REQUEST → Reproduce the material below, replacing every instance of "plus button" with "increment button" and leaving everything else unchanged.

— BEGIN —

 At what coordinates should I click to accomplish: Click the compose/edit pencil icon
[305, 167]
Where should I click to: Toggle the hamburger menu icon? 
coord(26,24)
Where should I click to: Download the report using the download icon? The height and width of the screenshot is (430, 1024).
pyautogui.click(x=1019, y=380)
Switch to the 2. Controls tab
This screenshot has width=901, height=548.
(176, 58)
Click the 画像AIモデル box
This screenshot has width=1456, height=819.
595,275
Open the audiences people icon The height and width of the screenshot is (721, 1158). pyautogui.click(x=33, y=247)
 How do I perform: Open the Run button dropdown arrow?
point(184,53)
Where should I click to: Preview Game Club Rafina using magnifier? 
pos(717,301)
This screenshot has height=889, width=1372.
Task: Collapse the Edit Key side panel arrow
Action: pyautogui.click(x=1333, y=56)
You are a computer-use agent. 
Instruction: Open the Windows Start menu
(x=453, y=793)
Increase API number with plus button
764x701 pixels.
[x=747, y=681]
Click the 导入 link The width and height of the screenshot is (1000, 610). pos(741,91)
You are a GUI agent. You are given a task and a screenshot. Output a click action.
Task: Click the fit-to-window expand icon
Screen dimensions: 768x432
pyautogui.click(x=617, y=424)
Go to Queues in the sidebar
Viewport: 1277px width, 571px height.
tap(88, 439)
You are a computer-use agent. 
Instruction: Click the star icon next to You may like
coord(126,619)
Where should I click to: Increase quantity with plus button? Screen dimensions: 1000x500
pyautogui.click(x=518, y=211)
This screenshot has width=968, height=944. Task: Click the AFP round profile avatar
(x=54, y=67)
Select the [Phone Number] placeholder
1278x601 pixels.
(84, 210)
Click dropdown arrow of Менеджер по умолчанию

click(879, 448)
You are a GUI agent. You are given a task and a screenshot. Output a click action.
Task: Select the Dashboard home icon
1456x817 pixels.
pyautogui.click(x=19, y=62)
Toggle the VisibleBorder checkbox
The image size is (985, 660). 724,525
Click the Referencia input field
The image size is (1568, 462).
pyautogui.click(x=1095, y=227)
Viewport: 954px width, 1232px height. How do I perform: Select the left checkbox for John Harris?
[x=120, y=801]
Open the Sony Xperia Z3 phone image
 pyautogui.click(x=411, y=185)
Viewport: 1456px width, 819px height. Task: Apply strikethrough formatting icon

— END —

RESULT BELOW →
 At what coordinates should I click to accomplish: Click the compose/edit pencil icon
[305, 167]
Where should I click to: Toggle the hamburger menu icon? 
coord(26,24)
Where should I click to: Download the report using the download icon? The height and width of the screenshot is (430, 1024).
pyautogui.click(x=1019, y=380)
Switch to the 2. Controls tab
This screenshot has width=901, height=548.
(176, 58)
Click the 画像AIモデル box
This screenshot has width=1456, height=819.
595,275
Open the audiences people icon The height and width of the screenshot is (721, 1158). pyautogui.click(x=33, y=247)
 How do I perform: Open the Run button dropdown arrow?
point(184,53)
Where should I click to: Preview Game Club Rafina using magnifier? 
pos(717,301)
This screenshot has height=889, width=1372.
Task: Collapse the Edit Key side panel arrow
Action: pyautogui.click(x=1333, y=56)
You are a computer-use agent. 
Instruction: Open the Windows Start menu
(x=453, y=793)
Increase API number with increment button
764x701 pixels.
[x=747, y=681]
Click the 导入 link The width and height of the screenshot is (1000, 610). pos(741,91)
You are a GUI agent. You are given a task and a screenshot. Output a click action.
Task: Click the fit-to-window expand icon
Screen dimensions: 768x432
pyautogui.click(x=617, y=424)
Go to Queues in the sidebar
Viewport: 1277px width, 571px height.
tap(88, 439)
You are a computer-use agent. 
Instruction: Click the star icon next to You may like
coord(126,619)
Where should I click to: Increase quantity with increment button? Screen dimensions: 1000x500
pyautogui.click(x=518, y=211)
This screenshot has width=968, height=944. Task: Click the AFP round profile avatar
(x=54, y=67)
Select the [Phone Number] placeholder
1278x601 pixels.
(84, 210)
Click dropdown arrow of Менеджер по умолчанию

click(879, 448)
You are a GUI agent. You are given a task and a screenshot. Output a click action.
Task: Select the Dashboard home icon
1456x817 pixels.
pyautogui.click(x=19, y=62)
Toggle the VisibleBorder checkbox
The image size is (985, 660). 724,525
Click the Referencia input field
The image size is (1568, 462).
pyautogui.click(x=1095, y=227)
Viewport: 954px width, 1232px height. How do I perform: Select the left checkbox for John Harris?
[x=120, y=801]
Open the Sony Xperia Z3 phone image
 pyautogui.click(x=411, y=185)
Viewport: 1456px width, 819px height. Task: Apply strikethrough formatting icon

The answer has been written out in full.